71. Победу над врагами, добытую в честном бою, опозорил дóма постыдный суд народа в споре союзников о границах. Арицийцы и ардеяне, много раз сражавшиеся за спорное поле и утомленные многими взаимными поражениями, выбрали судьею римский народ[307]. Явившись на суд, они с большой горячностью изложили дело перед народным собранием, созванным магистратами. Когда, по выслушивании свидетелей, следовало уже созвать трибы и подать голоса, поднялся из толпы плебеев старик Публий Скаптий и сказал: «Если вы позволите, консулы, говорить о государственных делах, то я не дам народу ошибиться в настоящем процессе». Консулы заявили, что незачем слушать его, как не заслуживающего доверия; когда же он начал кричать, что предают государственное дело, его велели удалить; тогда он обратился к помощи трибунов. Эти последние, как всегда, почти скорее слушаются толпы, чем управляют ею, уступая желанию плебеев выслушать, позволили Скаптию сказать, что он хочет. Тут он говорит, что ему восемьдесят третий год, что он служил на той земле, о которой идет спор, уже не юношей, а на двадцатом году службы, во время войны у Кориол. Итак, по этому делу, забытому вследствие давности, но хорошо ему памятному, он заявляет, что спорное поле принадлежало кориоланцам, а по взятии Кориол, на основании военного права, стало собственностью римского народа. Удивительно ему, с какими это глазами ардеяне и арицийцы надеются отнять у римского народа, сделав его вместо хозяина судьей, поле, на которое никогда не предъявляли своих прав, пока Кориолы были независимы. Немного ему осталось жить; однако он не мог заставить себя на старости лет отказаться от защиты и словом, этим единственным доступным для него средством, того поля, которое он завоевал, по мере сил своих, когда был воином. Поэтому усердно советует он народу не решать дела в ущерб собственному праву из-за бесполезной стыдливости.

=-=-=-=-=

ЦЕЛЬ 1: Определите, соответствуют ли тексту о споре арицийцев и ардеян следующие утверждения: (a) арицийцы и ардеяне избрали судьей римский народ; (b) консулы сразу разрешили Скаптию выступить; (c) Скаптий служил на спорной земле во время войны у Кориол. На каждое утверждение ответьте «да» или «нет» и приведите точную цитату из текста, которая это решает.

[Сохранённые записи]
=-=-=-=-=

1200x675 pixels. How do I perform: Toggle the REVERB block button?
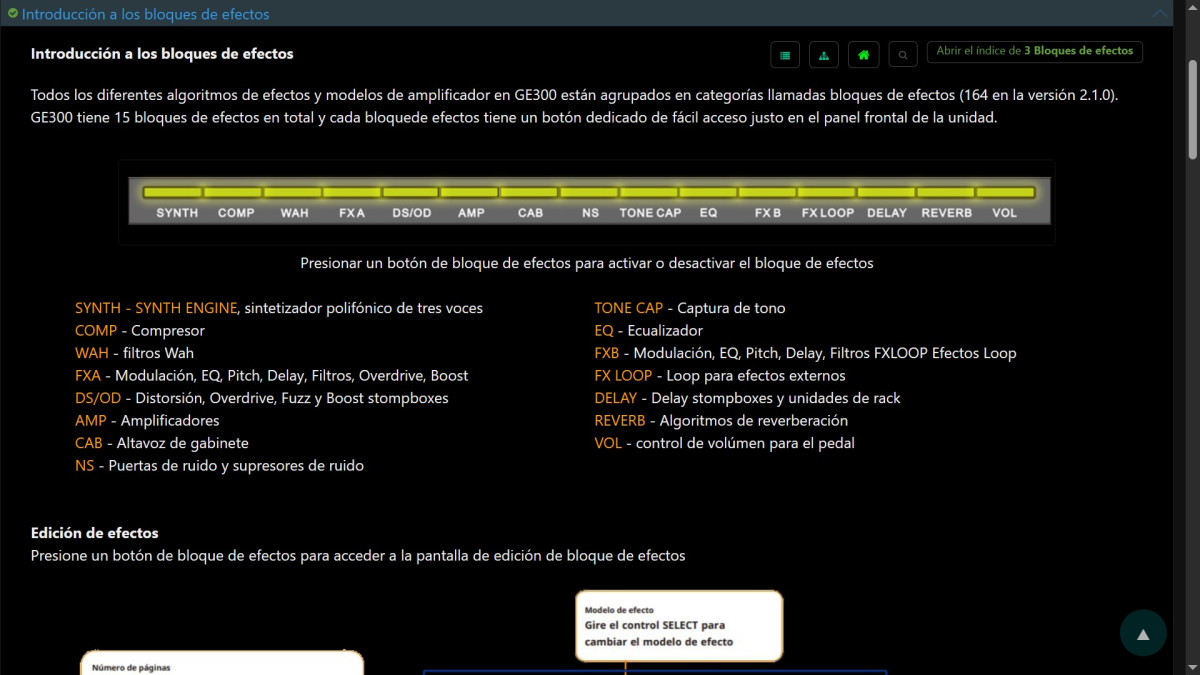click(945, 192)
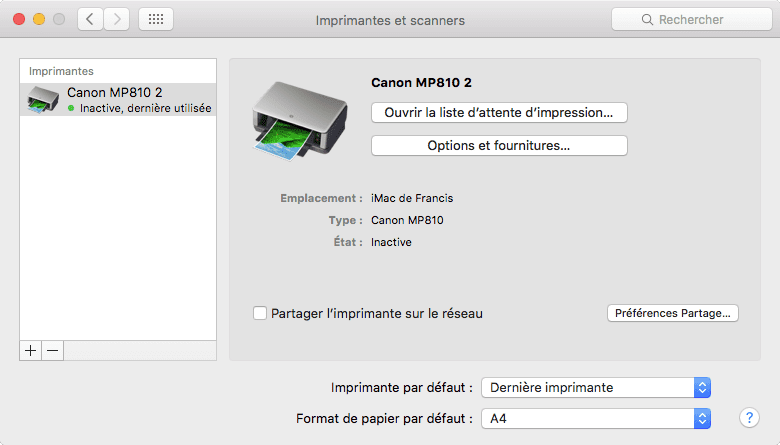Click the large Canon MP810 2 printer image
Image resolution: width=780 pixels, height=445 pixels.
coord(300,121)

=-=-=-=-=

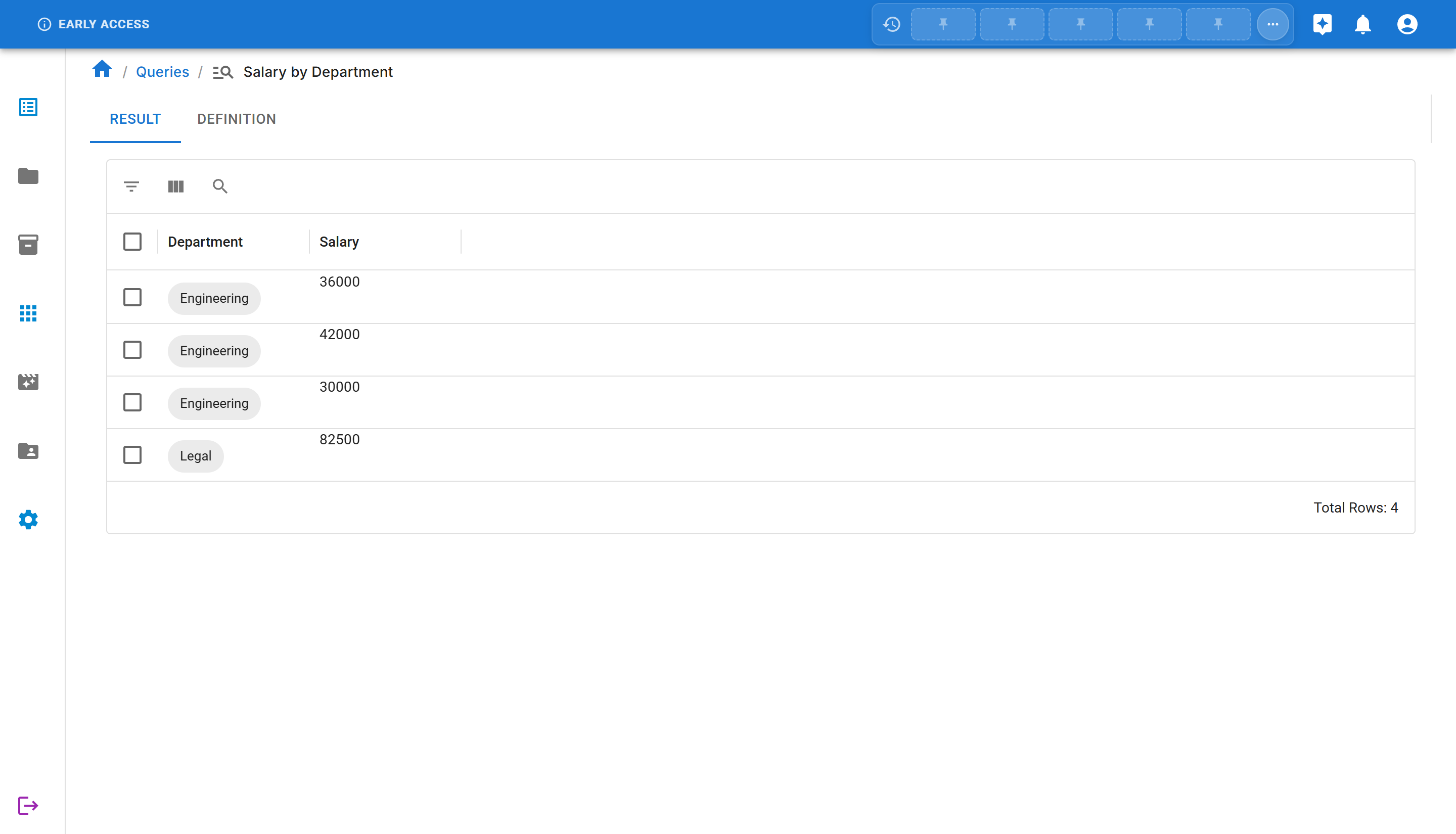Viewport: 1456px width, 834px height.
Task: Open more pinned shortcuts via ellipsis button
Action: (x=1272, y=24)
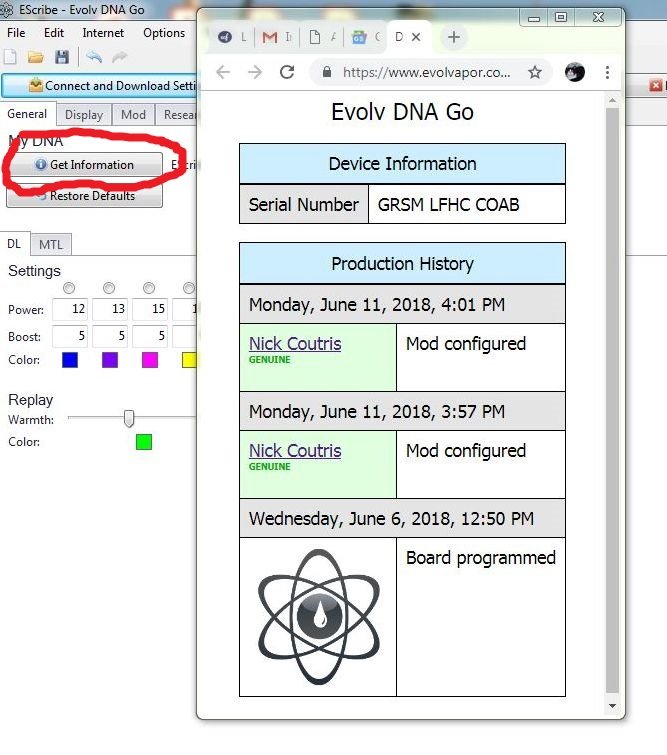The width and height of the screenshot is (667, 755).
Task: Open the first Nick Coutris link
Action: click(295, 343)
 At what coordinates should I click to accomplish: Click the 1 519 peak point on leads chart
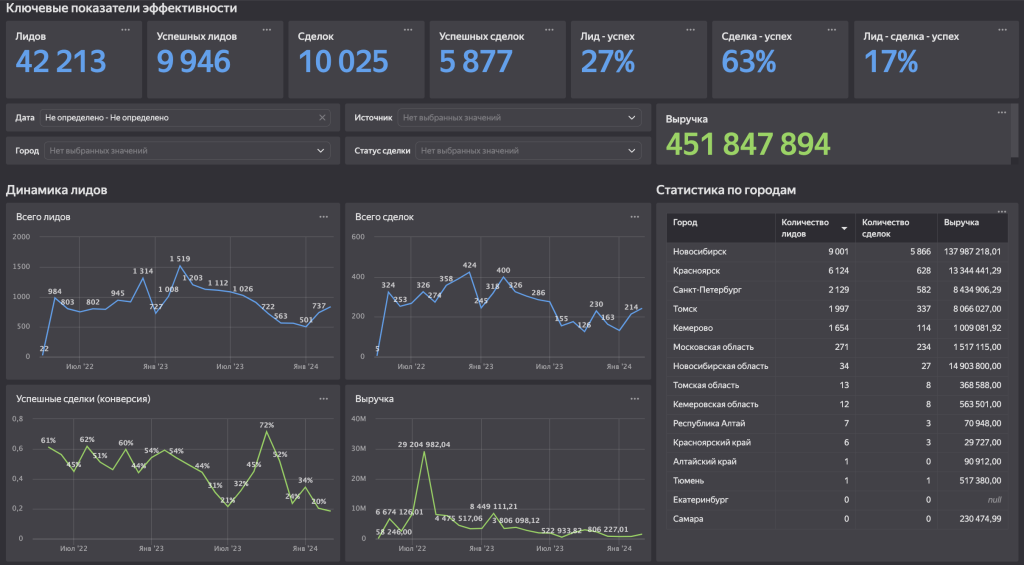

=-=-=-=-=

ЦЕЛЬ 2: Перепечатайте из записей отрезок от строки, содержащей «1200x675 pixels. How», до строки, содержащей «coord(300,121)», включая обе эти строки. Изображения в ответ не включайте.

РЕЗУЛЬТАТ ЗАДАНИЯ 1:
(a) Да: «выбрали судьею римский народ».
(b) Нет: «Консулы заявили, что незачем слушать его, как не заслуживающего доверия».
(c) Да: «он служил на той земле, о которой идет спор, уже не юношей, а на двадцатом году службы, во время войны у Кориол».

РЕЗУЛЬТАТ ЗАДАНИЯ 2:
1200x675 pixels. How do I perform: Toggle the REVERB block button?
click(945, 192)
Click the large Canon MP810 2 printer image
Image resolution: width=780 pixels, height=445 pixels.
coord(300,121)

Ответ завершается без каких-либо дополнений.